После пережитых нами событий  для меня осталось неоспоримо важным то,  что Джоджр не покинул свою часть в самые тяжелые времена.

Особенно я ощутила это, когда он бросил конференцию и ушел к себе на Юг в те страшные дни  войны.

Он не сбежал, не струсил, а  уходя на север, неизменно возвращался на юг.

Он не  пособничал  агрессии, никого не предавал.

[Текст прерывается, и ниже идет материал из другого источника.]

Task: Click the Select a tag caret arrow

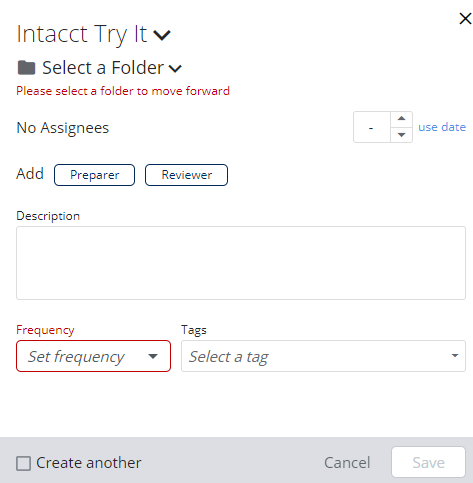Action: click(455, 356)
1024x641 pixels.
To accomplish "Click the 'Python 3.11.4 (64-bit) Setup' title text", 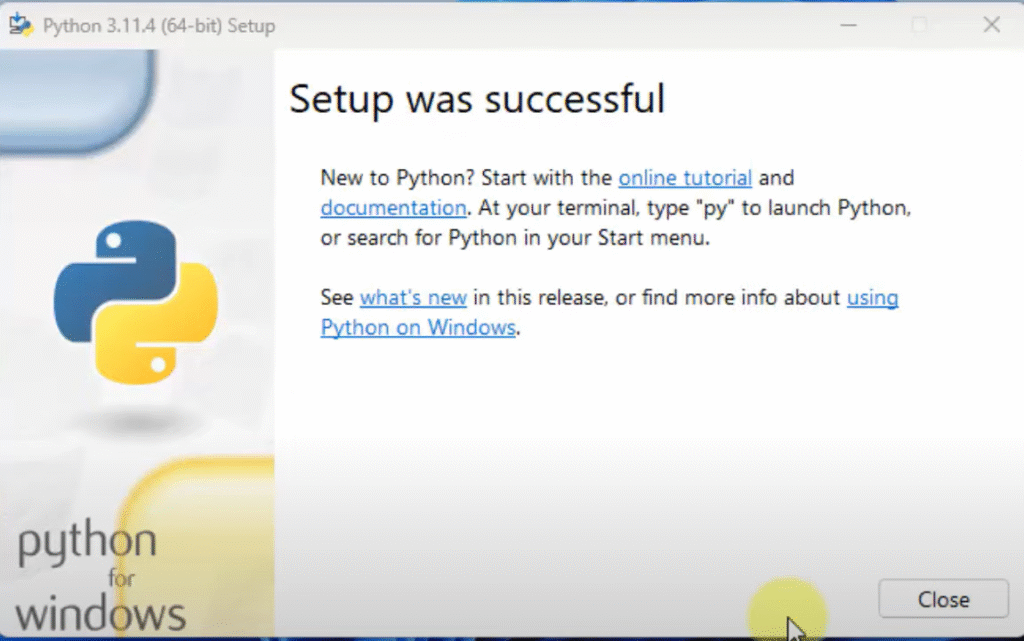I will pos(158,26).
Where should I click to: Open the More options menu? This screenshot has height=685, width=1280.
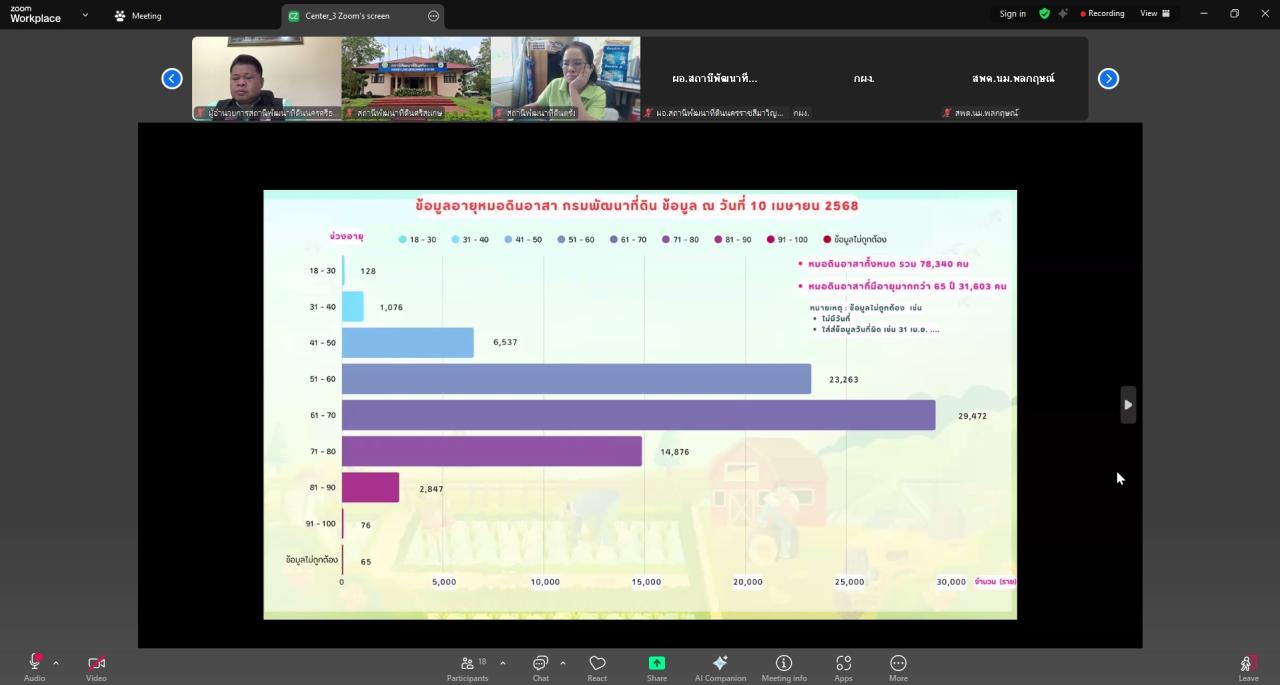click(898, 667)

Он  никогда никого не предавал…

В этот прилёт я его не встречу.  Он не придёт на помпезное открытие памятника, на митинг - не в его манере.

Джоджр  придёт после всех,  задумчиво посмотрит на новую статую,  отметит, что изваяна она без советской одиозности - Коста сидит, задумавшись, он тонок, аристократичен, одухотворен,  прекрасен,  мудр и вечно юн.

Я придумала эту акцию с заменой скульптурного портрета для народных старейшин, и они осуществили перелёт со статуей на борту в дар мужественной  южной столице древней Алании.

Но ко всему,  это мой тайный  дар  Джоджру, поощрение его  литературных исканий, когда он признавал меня единственной  слушательницей  его сказок.

Прошедшая война против нашего народа научила нас обоих чувствовать глубоко, до потрясения,  но чувства эти теперь касаются таких понятий, как кровь, народ, этнос.
 
Издатель, который  иногда публикует в своём журнале мои новеллы - тоже в прошлом стяжатель славы стервеца, но на другой территории - однажды вспомнил:

- Много лет назад мой друг Джоджр сказал мне: “У меня есть девочка, я её  воспитываю...” 

- Да, - ответила я - это было ровно один день!

Мы тогда вышли в  ослепительно солнечный  бесснежный  год: я -  в нарядном белом пальто с бантом на груди, он -  в розовой сорочке и песочного цвета костюме, счастливые и беспечные, чтобы получить то будущее, которое теперь у нас в прошлом...
 
2000 г.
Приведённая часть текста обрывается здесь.